Tom Daschle is heavily involved in national health policy, despite withdrawing his name some six months ago from consideration to be named Health Secretary. But, he is a supporter of nonprofit insurance cooperatives, which the Left is against. The Left wants the hardcore :public option."

Thus, the gentle hit piece on Daschle. Writes NYT:

He still speaks frequently to the president, who met with him as recently as Friday morning in the Oval Office. And he remains a highly paid policy adviser to hospital, drug, pharmaceutical and other health care industry clients of Alston & Bird, the law and lobbying firm.Now the White House and Senate Democratic leaders appear to be moving toward a blueprint for overhauling the health system, centered on nonprofit insurance cooperatives, that Mr. Daschle began promoting two months ago as a politically feasible alternative to a more muscular government-run insurance plan.

It is an idea that happens to dovetail with the interests of many Alston & Bird clients, like the insurance giant UnitedHealth and the Tennessee Hospital Association. And it is drawing angry cries of accommodation from more liberal House Democrats bent on including a public insurance plan...

Mr. Daschle is not registered as a lobbyist and recently told U.S. News and World Report that he preferred to describe himself as a “resource” to those in government and industry. “I’d like to be a resource to my former colleagues,to the extent that I can, to the administration, to the stakeholders and to people interested in just kind of knowing how this is all going to play out,” he said. “I am most comfortable with the word resource.”...

Critics, though, say his ex officio role gives Alston & Bird’s health care clients privileged insights into the policy process. They say Mr. Daschle’s multiple advisory roles illustrate the kind of coziness with the lobbying world that Mr. Obama vowed to end. If he had been confirmed as health secretary, Mr. Daschle would have been subject to strict transparency and ethics rules.
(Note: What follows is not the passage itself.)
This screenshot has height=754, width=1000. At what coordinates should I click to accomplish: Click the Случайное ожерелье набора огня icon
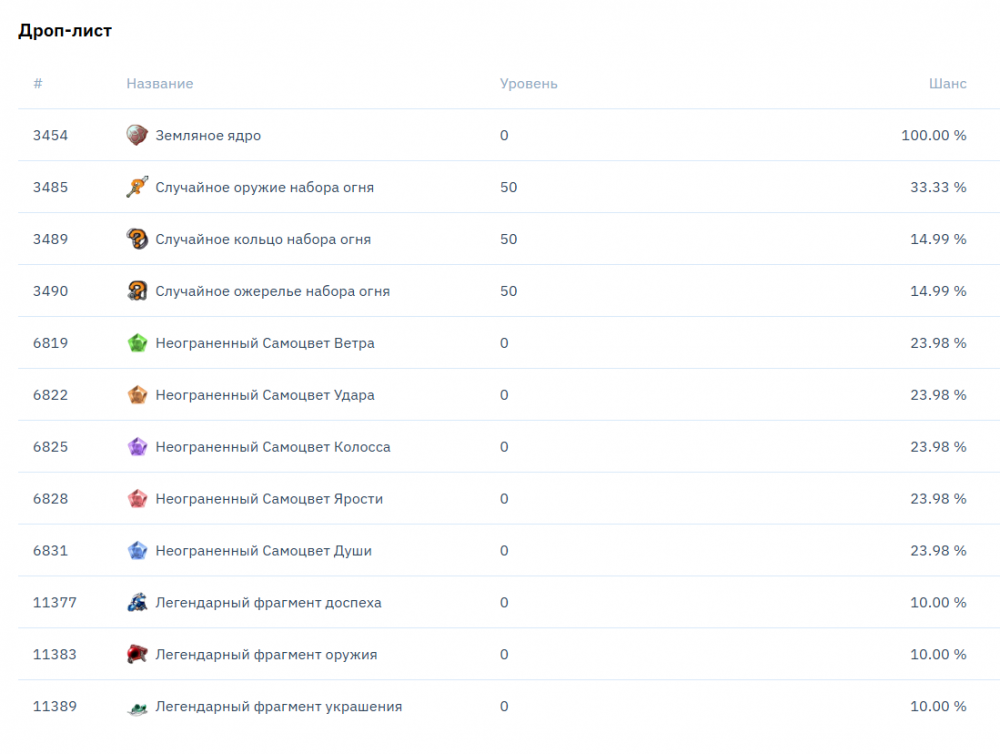click(x=137, y=291)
His position, some liberals say, raises at least an appearance of a conflict of interest. “I hope the president can make a decision based on what the country wants, not what a handful of Daschle’s clients want,” said Representative Lynn Woolsey of California, a leader of the progressive caucus.


  1. Dirty Daschle earned every bit of what I read. His car and driver compensation compare favorably to Jim Johnson's Fannie Mae deal.

  2. Mr. Wenzel,

    I just don't trust them anymore- I see this piece as anesthesia before sticking us with Obamacare.

    The NYT is trying to soften the angry on the left who voted for the big O.

    Daschle is an old friend- surely he's looking out for those who secretly wanted (and voted for) Hillary.

    Welcome to Change, Chicago-style.